The old adage of a rider having shoulder, hip, heel alignment is more important than most riders realize. A phrase from Pony Club! When you keep correct alignment, the horse could be magically removed from under you and you would land on your feet, because you were in a balanced position. If your legs are too far forward and or your shoulders behind the vertical, you would land on your bottom or legs too far back, on your face. Leaning back behind the vertical has become a bit of a fad. Some riders say it’s their driving seat, but it is possible to establish power from the rider’s core and lower back without leaning back, and the rider then doesn’t risk getting too far behind the movement (the seat itself should not actually “push or drive”). Some riders constantly lean back and are very successful riders (and could be better still with some tweeking). But they usually have a really strong core and base of support to compensate for the fault, while most main stream riders do not.

Your mind will play tricks on you.  Your changes may feel bigger than they are and weird. So you need to think of weird as wonderful! Have someone video or take a photo to prove you are now not standing on your head with your feet above your ears!!
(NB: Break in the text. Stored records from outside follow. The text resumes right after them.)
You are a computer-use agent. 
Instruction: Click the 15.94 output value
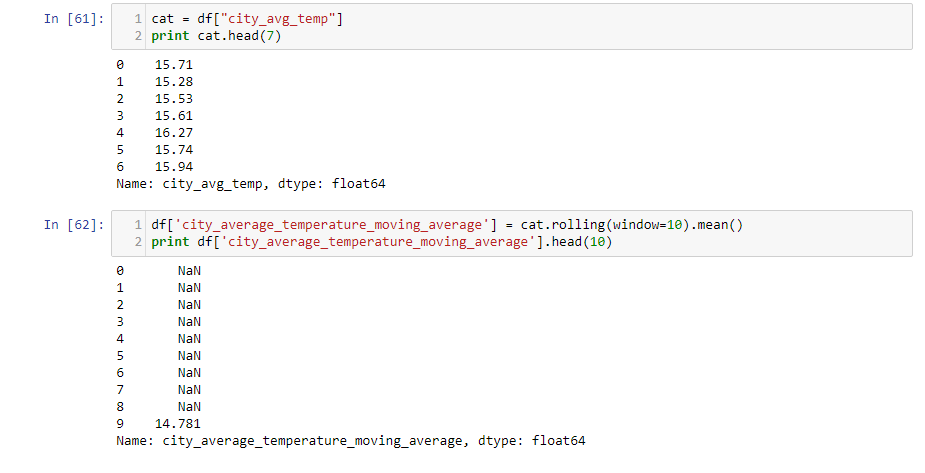pos(174,167)
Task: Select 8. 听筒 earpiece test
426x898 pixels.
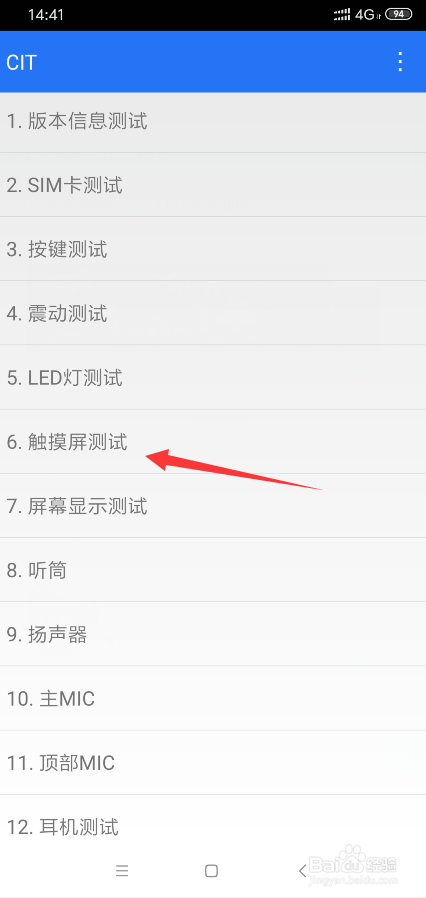Action: click(x=213, y=570)
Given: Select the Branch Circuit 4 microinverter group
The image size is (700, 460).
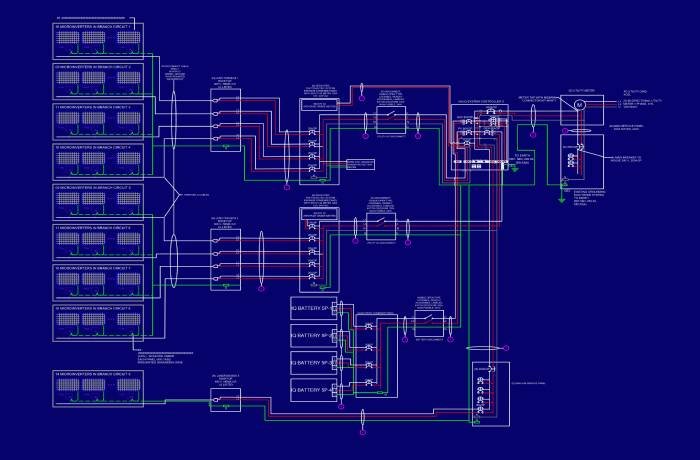Looking at the screenshot, I should pyautogui.click(x=97, y=160).
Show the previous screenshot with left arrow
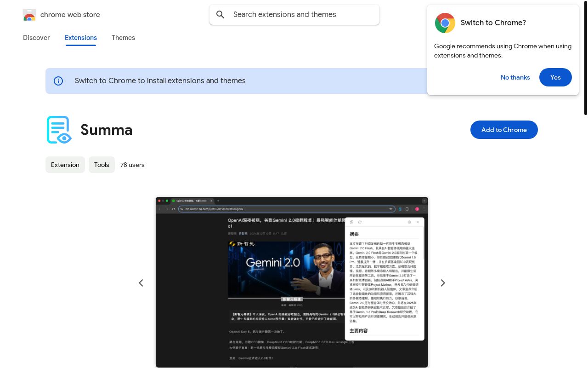The height and width of the screenshot is (368, 588). click(141, 283)
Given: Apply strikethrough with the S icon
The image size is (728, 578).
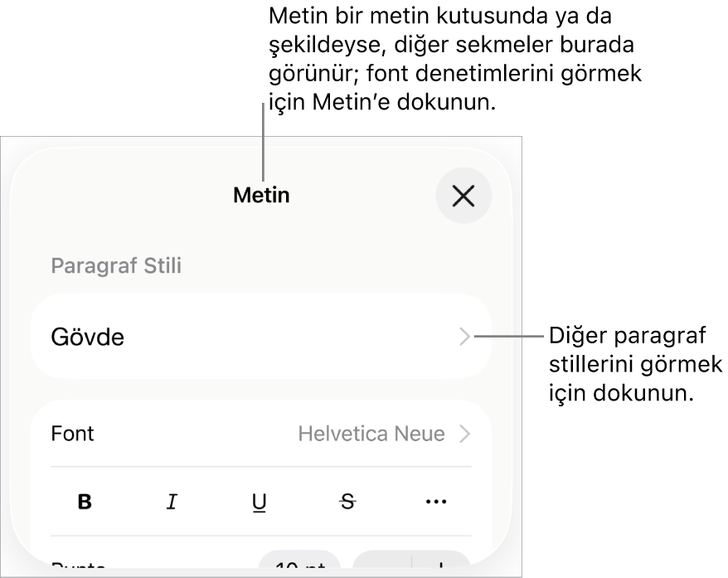Looking at the screenshot, I should tap(347, 502).
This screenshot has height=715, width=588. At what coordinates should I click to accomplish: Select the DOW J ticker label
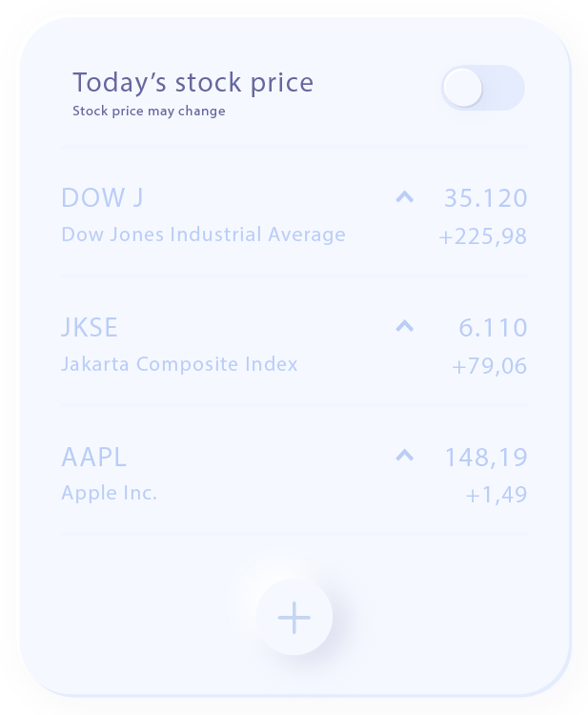click(102, 198)
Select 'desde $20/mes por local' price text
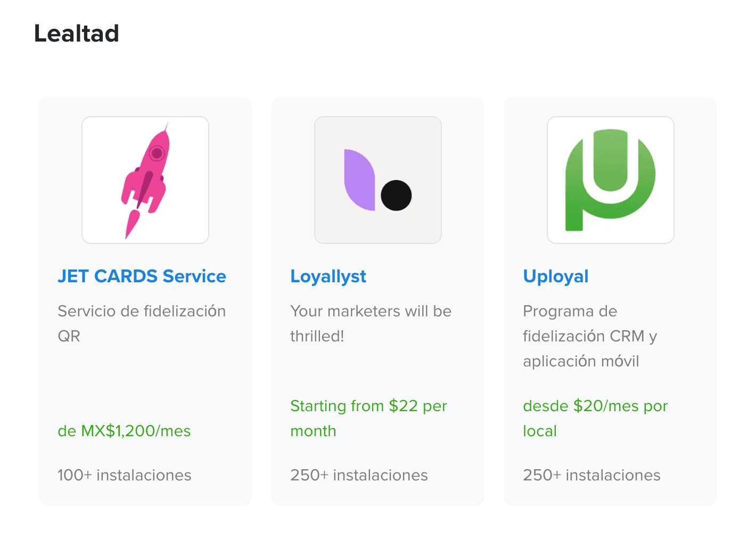 pyautogui.click(x=595, y=418)
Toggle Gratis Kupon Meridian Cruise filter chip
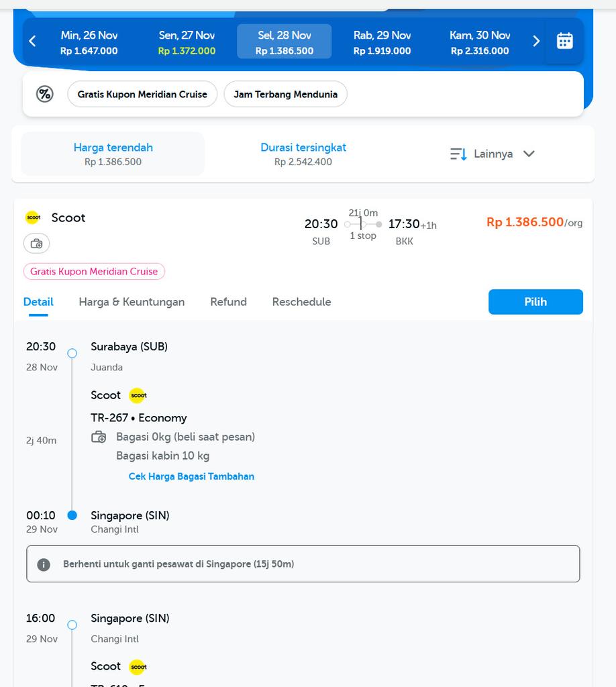The width and height of the screenshot is (616, 687). (142, 95)
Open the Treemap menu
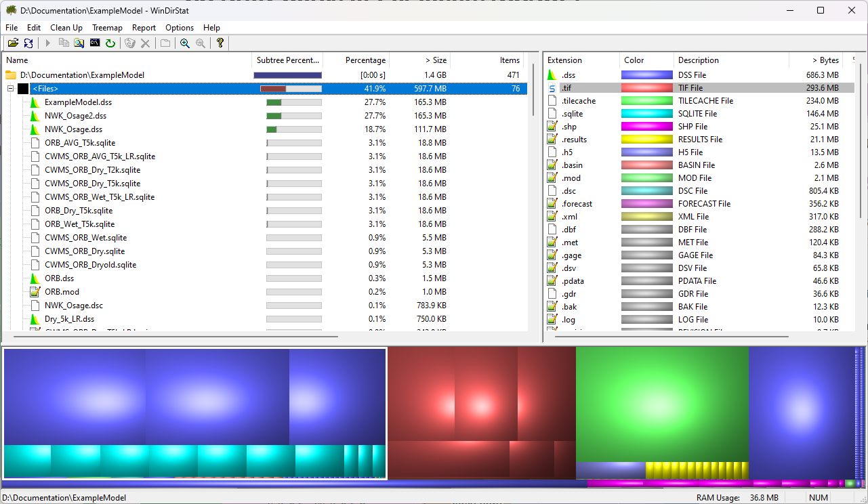868x504 pixels. pyautogui.click(x=107, y=28)
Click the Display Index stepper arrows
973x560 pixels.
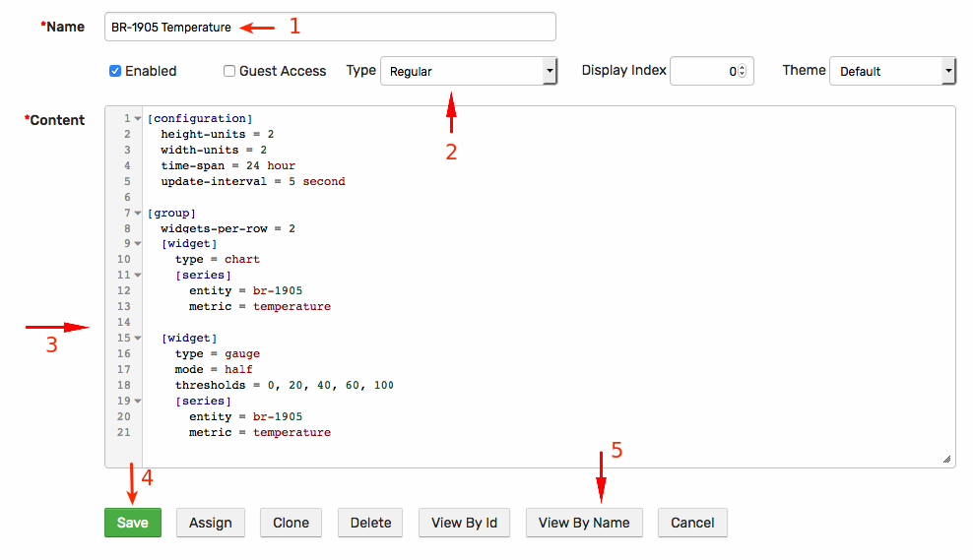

 I have just touched on a few basic points, but I hope it will encourage you to reflect on your riding from a different perspective. Mary Wanless is considered the pioneer of rider biomechanics and published her first book in 1987 (Ride with Your Mind books & DVD’s). Mary’s extensive scientific research is not a “new theory” but a new way of approaching your riding. It is interesting that some of her own research is backed up in writings of Waldemar Seunig, considered an “Old Master of Classical Horsemanship”.